Items from a data source:
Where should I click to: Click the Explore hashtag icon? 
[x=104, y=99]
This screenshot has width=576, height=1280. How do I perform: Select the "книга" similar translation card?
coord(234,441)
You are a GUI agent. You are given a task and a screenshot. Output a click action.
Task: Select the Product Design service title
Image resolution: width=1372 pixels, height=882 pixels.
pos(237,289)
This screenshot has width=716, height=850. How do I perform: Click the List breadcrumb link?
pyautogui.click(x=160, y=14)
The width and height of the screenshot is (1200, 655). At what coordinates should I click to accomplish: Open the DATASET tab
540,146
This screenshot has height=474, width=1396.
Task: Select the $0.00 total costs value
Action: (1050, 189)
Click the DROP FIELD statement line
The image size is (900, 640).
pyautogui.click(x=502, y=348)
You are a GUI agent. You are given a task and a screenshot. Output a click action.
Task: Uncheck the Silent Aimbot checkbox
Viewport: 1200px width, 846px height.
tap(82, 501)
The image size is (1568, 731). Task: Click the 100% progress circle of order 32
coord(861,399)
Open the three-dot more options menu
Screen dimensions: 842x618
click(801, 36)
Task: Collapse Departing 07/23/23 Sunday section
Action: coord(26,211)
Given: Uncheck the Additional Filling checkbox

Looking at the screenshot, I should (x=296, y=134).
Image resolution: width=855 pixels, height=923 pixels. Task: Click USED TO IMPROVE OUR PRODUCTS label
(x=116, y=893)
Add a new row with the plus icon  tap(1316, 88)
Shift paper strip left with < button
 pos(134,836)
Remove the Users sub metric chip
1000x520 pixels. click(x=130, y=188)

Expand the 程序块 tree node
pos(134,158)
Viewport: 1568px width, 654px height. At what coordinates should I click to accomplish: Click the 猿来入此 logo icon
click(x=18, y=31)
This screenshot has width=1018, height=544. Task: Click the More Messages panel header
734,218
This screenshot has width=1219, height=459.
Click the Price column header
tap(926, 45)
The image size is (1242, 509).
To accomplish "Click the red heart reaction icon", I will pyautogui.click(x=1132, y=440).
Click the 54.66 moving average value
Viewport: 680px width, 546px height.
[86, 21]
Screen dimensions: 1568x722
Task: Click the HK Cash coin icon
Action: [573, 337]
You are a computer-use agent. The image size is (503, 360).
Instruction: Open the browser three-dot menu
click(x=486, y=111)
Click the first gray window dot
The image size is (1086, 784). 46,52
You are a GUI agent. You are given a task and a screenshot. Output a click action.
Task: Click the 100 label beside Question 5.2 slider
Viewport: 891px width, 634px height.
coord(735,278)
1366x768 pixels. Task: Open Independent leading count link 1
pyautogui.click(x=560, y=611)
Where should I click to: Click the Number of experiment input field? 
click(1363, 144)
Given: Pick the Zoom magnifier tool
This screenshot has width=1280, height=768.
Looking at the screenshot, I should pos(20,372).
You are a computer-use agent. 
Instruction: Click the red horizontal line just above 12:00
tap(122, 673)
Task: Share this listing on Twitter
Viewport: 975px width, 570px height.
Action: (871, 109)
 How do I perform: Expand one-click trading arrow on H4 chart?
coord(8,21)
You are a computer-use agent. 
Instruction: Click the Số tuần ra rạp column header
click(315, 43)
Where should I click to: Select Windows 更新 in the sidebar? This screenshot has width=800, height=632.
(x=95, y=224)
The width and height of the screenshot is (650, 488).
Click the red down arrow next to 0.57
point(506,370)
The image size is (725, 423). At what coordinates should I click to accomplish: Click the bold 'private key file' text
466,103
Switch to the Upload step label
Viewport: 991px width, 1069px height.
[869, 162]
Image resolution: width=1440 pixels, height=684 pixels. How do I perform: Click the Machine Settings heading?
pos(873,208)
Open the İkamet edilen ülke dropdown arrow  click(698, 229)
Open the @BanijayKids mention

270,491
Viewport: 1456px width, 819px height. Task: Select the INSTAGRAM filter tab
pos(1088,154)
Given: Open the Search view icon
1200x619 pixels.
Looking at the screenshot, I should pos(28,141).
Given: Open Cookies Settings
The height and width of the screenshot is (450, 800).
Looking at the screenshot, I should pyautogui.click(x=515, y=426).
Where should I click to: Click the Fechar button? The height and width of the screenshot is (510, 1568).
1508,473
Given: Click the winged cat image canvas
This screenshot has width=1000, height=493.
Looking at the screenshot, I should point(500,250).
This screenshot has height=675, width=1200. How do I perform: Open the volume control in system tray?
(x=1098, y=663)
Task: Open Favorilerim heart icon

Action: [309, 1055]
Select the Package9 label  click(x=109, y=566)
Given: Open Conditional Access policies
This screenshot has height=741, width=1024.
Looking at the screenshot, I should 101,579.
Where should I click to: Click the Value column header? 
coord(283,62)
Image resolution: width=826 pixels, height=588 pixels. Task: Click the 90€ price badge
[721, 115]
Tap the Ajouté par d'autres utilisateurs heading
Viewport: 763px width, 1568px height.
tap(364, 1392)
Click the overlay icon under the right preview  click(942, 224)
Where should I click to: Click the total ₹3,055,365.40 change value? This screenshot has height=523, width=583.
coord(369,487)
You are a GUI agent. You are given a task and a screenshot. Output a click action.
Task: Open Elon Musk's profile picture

### Exercise prompt
When you answer, repeat each entry exactly as it appears above.

### Answer below
Where should I click to: Click the Explore hashtag icon? 
[x=104, y=99]
This screenshot has width=576, height=1280. How do I perform: Select the "книга" similar translation card?
coord(234,441)
You are a GUI agent. You are given a task and a screenshot. Output a click action.
Task: Select the Product Design service title
Image resolution: width=1372 pixels, height=882 pixels.
pos(237,289)
This screenshot has width=716, height=850. How do I perform: Click the List breadcrumb link?
pyautogui.click(x=160, y=14)
The width and height of the screenshot is (1200, 655). At what coordinates should I click to accomplish: Open the DATASET tab
540,146
This screenshot has height=474, width=1396.
Task: Select the $0.00 total costs value
Action: (1050, 189)
Click the DROP FIELD statement line
The image size is (900, 640).
pyautogui.click(x=502, y=348)
You are a GUI agent. You are given a task and a screenshot. Output a click action.
Task: Uncheck the Silent Aimbot checkbox
Viewport: 1200px width, 846px height.
tap(82, 501)
The image size is (1568, 731). Task: Click the 100% progress circle of order 32
coord(861,399)
Open the three-dot more options menu
Screen dimensions: 842x618
click(801, 36)
Task: Collapse Departing 07/23/23 Sunday section
Action: coord(26,211)
Given: Uncheck the Additional Filling checkbox

Looking at the screenshot, I should (x=296, y=134).
Image resolution: width=855 pixels, height=923 pixels. Task: Click USED TO IMPROVE OUR PRODUCTS label
(x=116, y=893)
Add a new row with the plus icon  tap(1316, 88)
Shift paper strip left with < button
 pos(134,836)
Remove the Users sub metric chip
1000x520 pixels. click(x=130, y=188)

Expand the 程序块 tree node
pos(134,158)
Viewport: 1568px width, 654px height. At what coordinates should I click to accomplish: Click the 猿来入此 logo icon
click(x=18, y=31)
This screenshot has width=1018, height=544. Task: Click the More Messages panel header
734,218
This screenshot has width=1219, height=459.
Click the Price column header
tap(926, 45)
The image size is (1242, 509).
To accomplish "Click the red heart reaction icon", I will pyautogui.click(x=1132, y=440).
Click the 54.66 moving average value
Viewport: 680px width, 546px height.
[86, 21]
Screen dimensions: 1568x722
Task: Click the HK Cash coin icon
Action: [573, 337]
You are a computer-use agent. The image size is (503, 360).
Instruction: Open the browser three-dot menu
click(x=486, y=111)
Click the first gray window dot
The image size is (1086, 784). 46,52
You are a GUI agent. You are given a task and a screenshot. Output a click action.
Task: Click the 100 label beside Question 5.2 slider
Viewport: 891px width, 634px height.
coord(735,278)
1366x768 pixels. Task: Open Independent leading count link 1
pyautogui.click(x=560, y=611)
Where should I click to: Click the Number of experiment input field? 
click(1363, 144)
Given: Pick the Zoom magnifier tool
This screenshot has width=1280, height=768.
Looking at the screenshot, I should pos(20,372).
You are a computer-use agent. 
Instruction: Click the red horizontal line just above 12:00
tap(122, 673)
Task: Share this listing on Twitter
Viewport: 975px width, 570px height.
Action: (871, 109)
 How do I perform: Expand one-click trading arrow on H4 chart?
coord(8,21)
You are a computer-use agent. 
Instruction: Click the Số tuần ra rạp column header
click(315, 43)
Where should I click to: Select Windows 更新 in the sidebar? This screenshot has width=800, height=632.
(x=95, y=224)
The width and height of the screenshot is (650, 488).
Click the red down arrow next to 0.57
point(506,370)
The image size is (725, 423). At what coordinates should I click to accomplish: Click the bold 'private key file' text
466,103
Switch to the Upload step label
Viewport: 991px width, 1069px height.
[869, 162]
Image resolution: width=1440 pixels, height=684 pixels. How do I perform: Click the Machine Settings heading?
pos(873,208)
Open the İkamet edilen ülke dropdown arrow  click(698, 229)
Open the @BanijayKids mention

270,491
Viewport: 1456px width, 819px height. Task: Select the INSTAGRAM filter tab
pos(1088,154)
Given: Open the Search view icon
1200x619 pixels.
Looking at the screenshot, I should pos(28,141).
Given: Open Cookies Settings
The height and width of the screenshot is (450, 800).
Looking at the screenshot, I should pyautogui.click(x=515, y=426).
Where should I click to: Click the Fechar button? The height and width of the screenshot is (510, 1568).
1508,473
Given: Click the winged cat image canvas
This screenshot has width=1000, height=493.
Looking at the screenshot, I should point(500,250).
This screenshot has height=675, width=1200. How do I perform: Open the volume control in system tray?
(x=1098, y=663)
Task: Open Favorilerim heart icon

Action: [309, 1055]
Select the Package9 label  click(x=109, y=566)
Given: Open Conditional Access policies
This screenshot has height=741, width=1024.
Looking at the screenshot, I should 101,579.
Where should I click to: Click the Value column header? 
coord(283,62)
Image resolution: width=826 pixels, height=588 pixels. Task: Click the 90€ price badge
[721, 115]
Tap the Ajouté par d'autres utilisateurs heading
Viewport: 763px width, 1568px height.
tap(364, 1392)
Click the overlay icon under the right preview  click(942, 224)
Where should I click to: Click the total ₹3,055,365.40 change value? This screenshot has height=523, width=583.
coord(369,487)
You are a GUI agent. You are given a task and a screenshot. Output a click action.
Task: Open Elon Musk's profile picture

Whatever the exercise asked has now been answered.